É escritora e colunista de gastronomia da Folha há 25 anos. É formada em Educação pela USP e dona do Buffet Ginger há 26 anos.
Escreve às quartas-feiras.
O gato comeu
Por onde é o caminho da missa? Por aqui, por aqui... Por aqui. Cadê o toicinho daqui? O gato comeu. Cadê o gato? Foi pro mato. Cadê o mato? O fogo queimou. Cadê o fogo? A água apagou. Cadê a água? O boi bebeu. Cadê o boi? Foi puxar trigo. Cadê o trigo? A galinha comeu. Cadê a galinha? Foi botar ovo. Cadê o ovo? O padre chupou. Cadê o padre? Foi rezar missa.
Nem te conto. A estrada comeu capinzal. A estrada comeu tudo. A casa pequena agarrada ao chão, as paredes de cal, a cama de lençóis rudes e limpos, o céu azul alto e o sol baixo, o lugar onde se guardava lenha e escorpiões.
A estrada comeu o rego e aqueles peixes de bigode chinês que levantavam um certo barro quando saiam de seus postos, incomodados.
A estrada comeu as goiabeiras lisas e as frutas de vez já marcadas com um prego preto, mas também as limas de bico, além da cerca de arame.
A estrada comeu o cheiro de tarde quente com o fogo apagando, o estrume dos bois. Comeu a igrejinha velha e o padre bravo, o ingazeiro mergulhado no ribeirão, corrente forte, água limpa cor de ouro talhado e as margens secas, o ribeirão sem peixes, mas com bichos de enchente.
A estrada comeu a pimenteira toda brilhante e picante, desaforada no meio do quintal pasmado.
Bebeu o poço e o cântaro de barro e a caneca de alumínio, o frescor maior da vida.
Terá comido também o lombo de porco da avó com gosto de coque, cabelos brancos e matiné.
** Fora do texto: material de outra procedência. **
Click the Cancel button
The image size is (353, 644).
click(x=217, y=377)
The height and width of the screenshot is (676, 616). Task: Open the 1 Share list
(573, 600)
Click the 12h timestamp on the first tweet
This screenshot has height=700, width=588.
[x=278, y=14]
E o feijão e o arroz e o doce de leite e de cidra, e o queijo fresco. Comeu as mangas, se lambuzou de mangas de muitos nomes e cores, plantadas no musgo com troncos de musgo, com sombra melada.
Foi-se a galinha cega, a farmácia que vendia gelatina, a padaria dos picolés de corantes da farmácia. Foi-se a praça dos meninos penteados, das meninas de trança, do buxo seco querendo água, do coreto, da igrejinha lá no alto, tão alto que ninguém ia, era lá o cemitério. E quando chovia a cozinha da mulher de olhos verdes se enchia de ossos e ela passava a noite no rodo esbravejando contra as almas penadas.
E o matadouro com suas cercas e cheiro indefinido e bois de olhos grandes, pendurados.
Sumiram os fígados e as moelas das galinhas, e o sobre. A estrada levou tudo numa gula sem feitio. Mastigou o milho mirrado, as montanhas do horizonte, montanhas baixas, redondas, mulheres de verde desbotado, às vezes não, cortante e ácido.
Cadê a galinha? Foi botar ovo. Cadê o ovo? O padre chupou.
Sobrou a receita de pirão de ovos que acompanha a galinha de parida, receita das irmãs Rocha.
Pirão de ovos
Ingredientes
1 copo de água ou do caldo da galinha de parida
manteiga
2 ovos inteiros
2 col. de sopa de farinha de mandioca
cheiro-verde, sal e pimenta-do-reino a gosto
Preparo
Coloque a água ou o caldo para ferver, temperado com sal, pimenta-do-reino e um pouco de manteiga. Assim que levantar fervura, acrescente os ovos, cuidando para que não quebrem.
Tampe a panela só para cozinhar as claras. As gemas devem ficar moles.
Retire os ovos com uma escumadeira e passe-os para um prato raso. Reserve.
Ainda com a água fervente, coloque a farinha de mandioca (previamente desmanchada em água fria para não embolar) e mexa o pirão. Prove o sal e acrescente mais um pouco de manteiga e o cheiro-verde. Passe o pirão para um prato fundo e arrume os ovos por cima. Sirva com colher de sopa.